“Pearl” is a Twisted Delight

Written by Hayden Claborn, Entertainment Reviewer

Mia Goth in Pearl
Mia Goth in Pearl. Credit: A24

Ti West’s Pearl, the prequel to his film X (my review here), combines two of my favorite things: horror movies and Judy Garland. Imagine if Dorothy Gale never left her Kansas farm and went a little crazy– that’s what you get in Pearl. The film distorts classic Hollywood through a fun house mirror, resulting in a film that is both a sick joke and an earnest melodrama. 

Mia Goth reprises her role as Pearl, the elderly lady from X. It’s 1918; fear of the Spanish flu is running wild and her husband Howard is away fighting in World War I. Despite living on a farm with her German immigrant mother Ruth (Tandi Wright) and infirmed and paralyzed Father (Matthew Sunderland), Pearl dreams of being a chorus girl in a silent film. These fantasies are fueled by the Projectionist (David Corenswet) in town who becomes a potential lover. 

What I adore about Pearl is the craftsmanship– it’s a handsomely made picture. West and cinematographer Eliot Rockett exchange the grimy aesthetic of X for a more distinct, technicolor look while retaining a sense of melancholy. The camerawork is more granular and classical with a few cases of brilliantly sweeping motion. 

I particularly love the costume design by Malgosia Turzanska. Going back to the Judy Garland influence, Turzanska dresses Goth up similar to Garland’s character from 1950’s Summer Stock with a cute pair of blue overalls. Pearl’s costume provides a look into her consciousness; a seemingly all-American farm girl who’s psyche has been fundamentally broken and is straining herself to appear happy. 

But I must speak of Mia Goth, who also co-wrote the film with West.
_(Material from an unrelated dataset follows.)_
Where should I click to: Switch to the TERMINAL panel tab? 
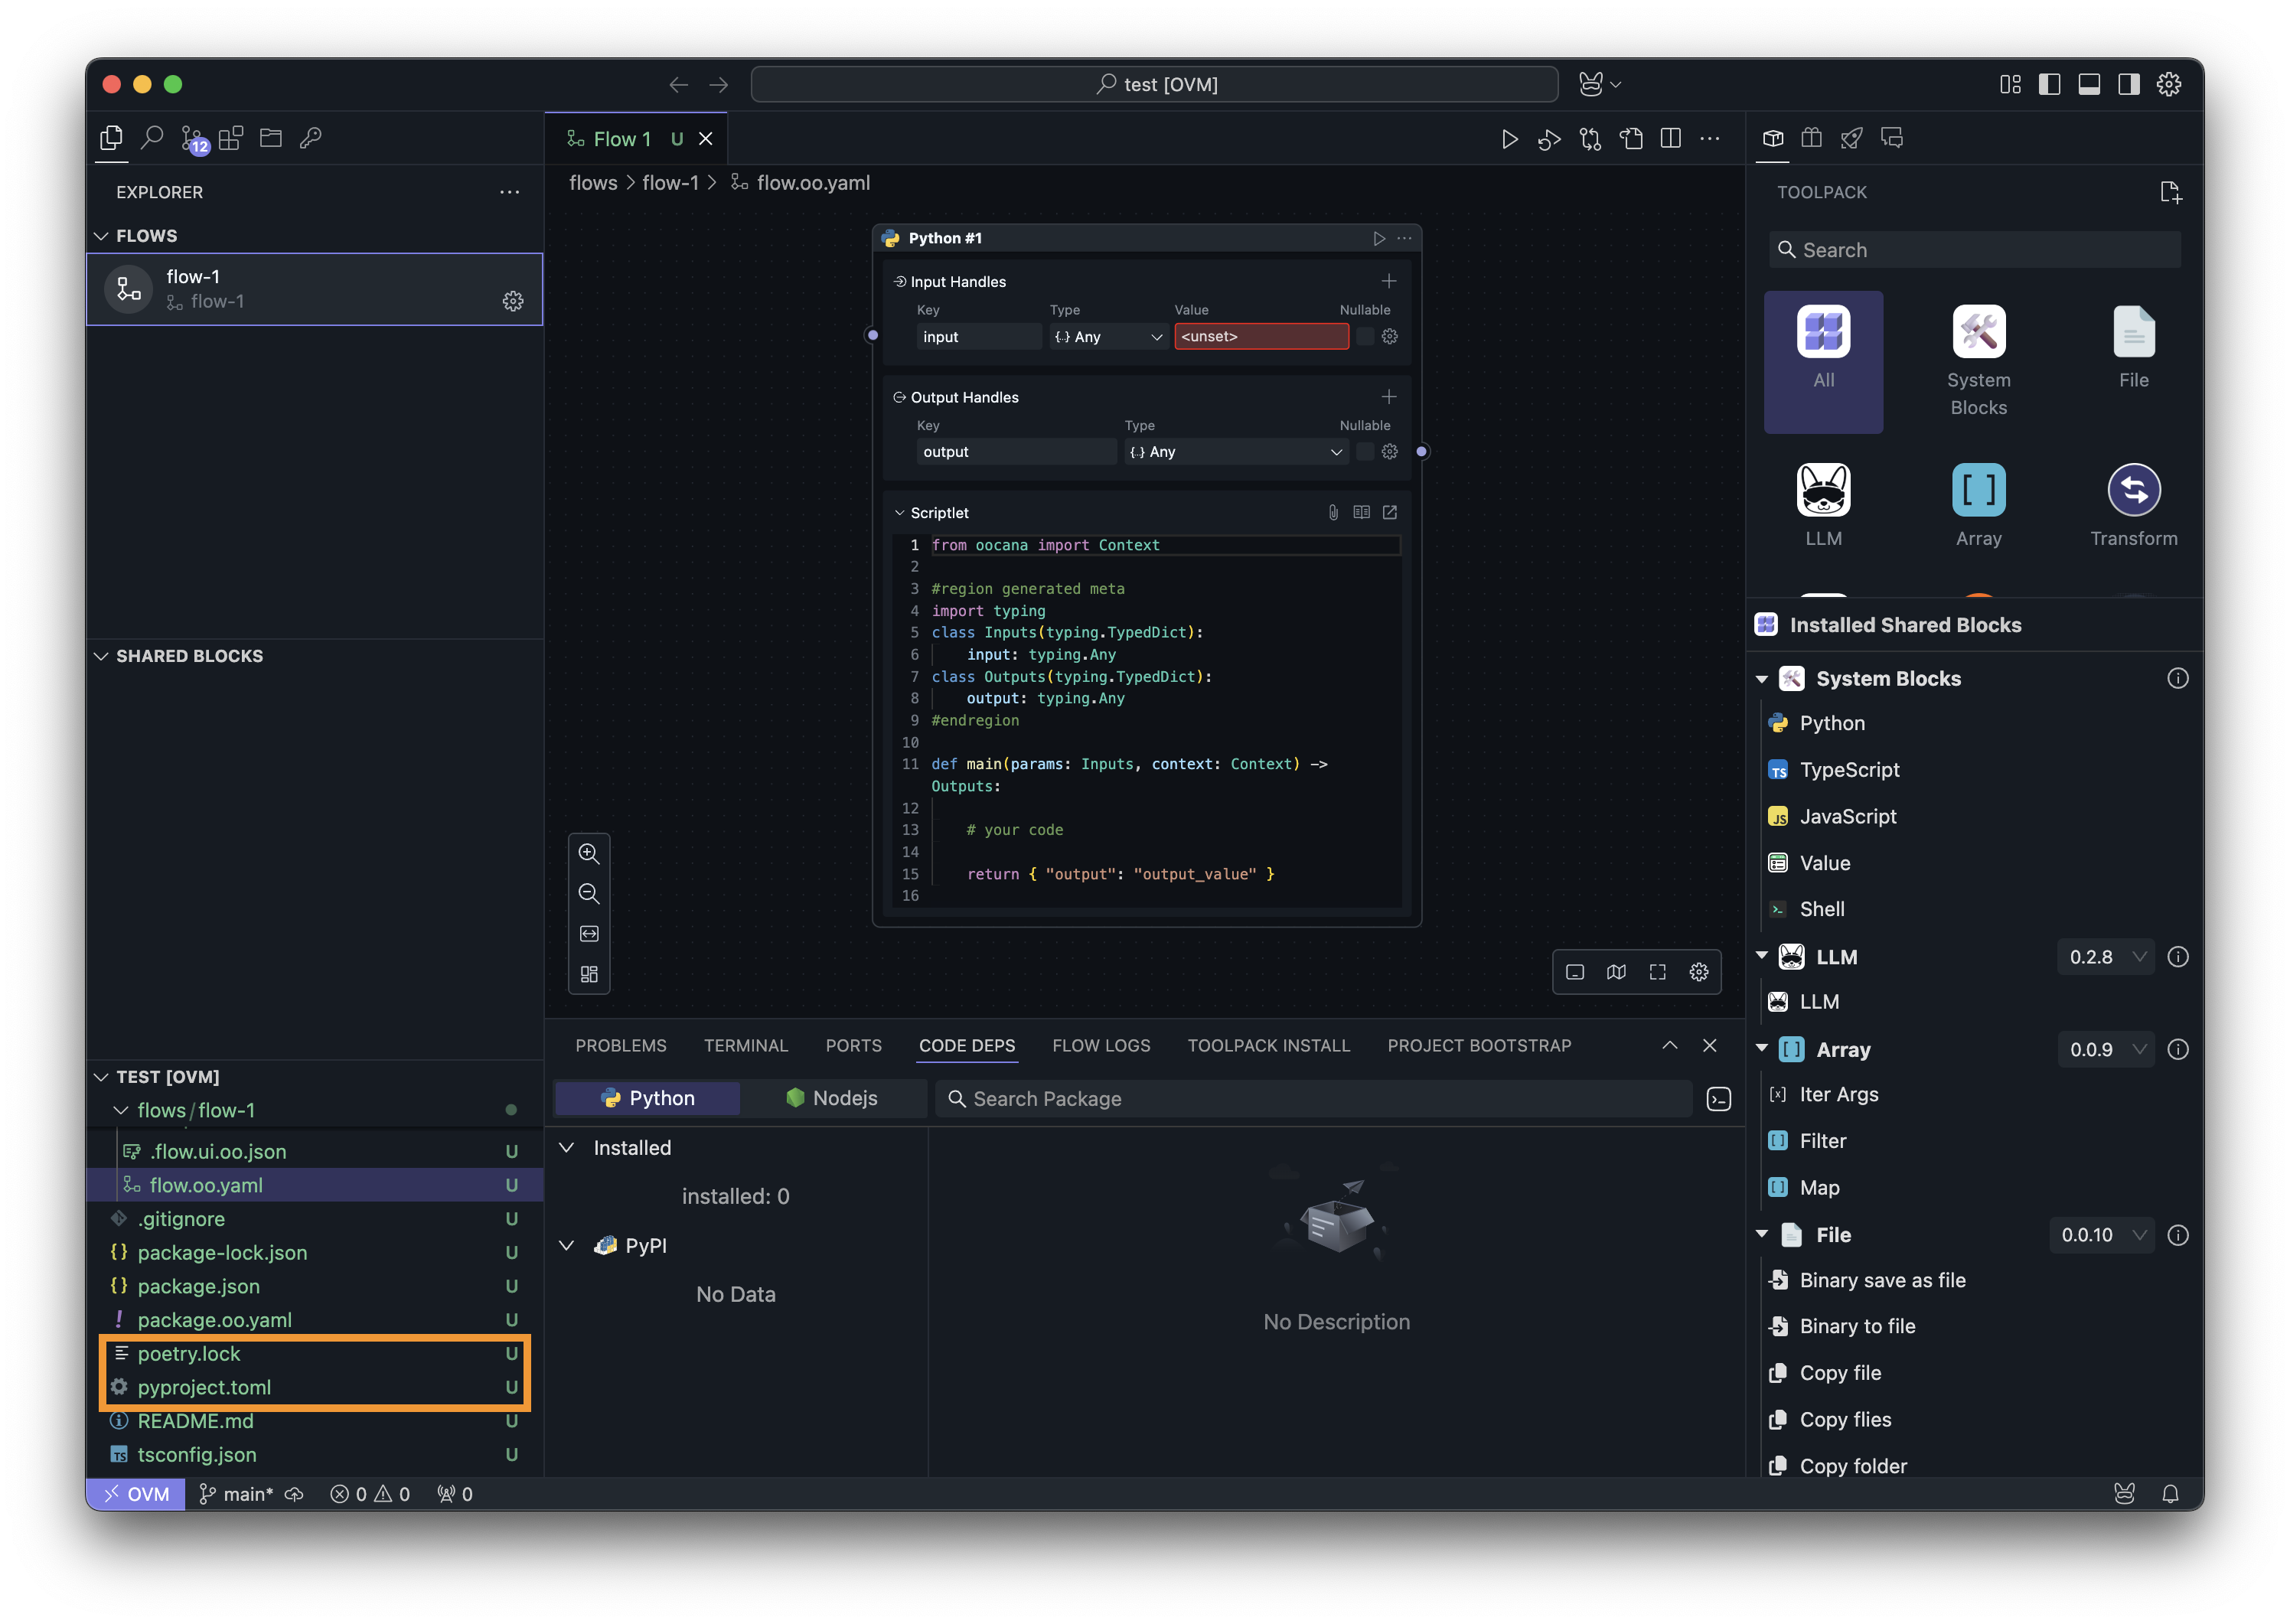point(745,1045)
Ever since I saw her in the beautifully-shot but otherwise dull A Cure for Wellness, I’ve always been impressed by her presence. Not every performer can hold an audience’s attention like her. Goth’s performance as Pearl is campy in the best way possible. The screen isn’t big enough for the emotions she expresses. Twice in the film the camera stays on her face for an extended period of time and both instances moved me. In the middle of this freak show, Goth is able to convey a deep sense of sadness. It’s a chaotic and wonderful piece of acting. 

Pearl continues the thread of pornography from X. The Projectionist shows her a smuggled film print of A Free Ride, one of the earliest known instances of pornographic film or known as “Stag Films.” It comes across as the most shoehorned element of the film, not really weaved into the journey of Pearl’s character outside of a brief mention that adult films are better suited for capturing reality, something that Pearl wants to escape from. What’s more present is the sense of Pearl’s sexuality, which is conveyed during several sexual outbursts. 

A24 and Ti West have already announced a third installment of the trilogy titled MaXXXine, following the exploits of Maxine from X, also played by Mia Goth. So far, West has created a fascinating series of films that are some of the most unique around.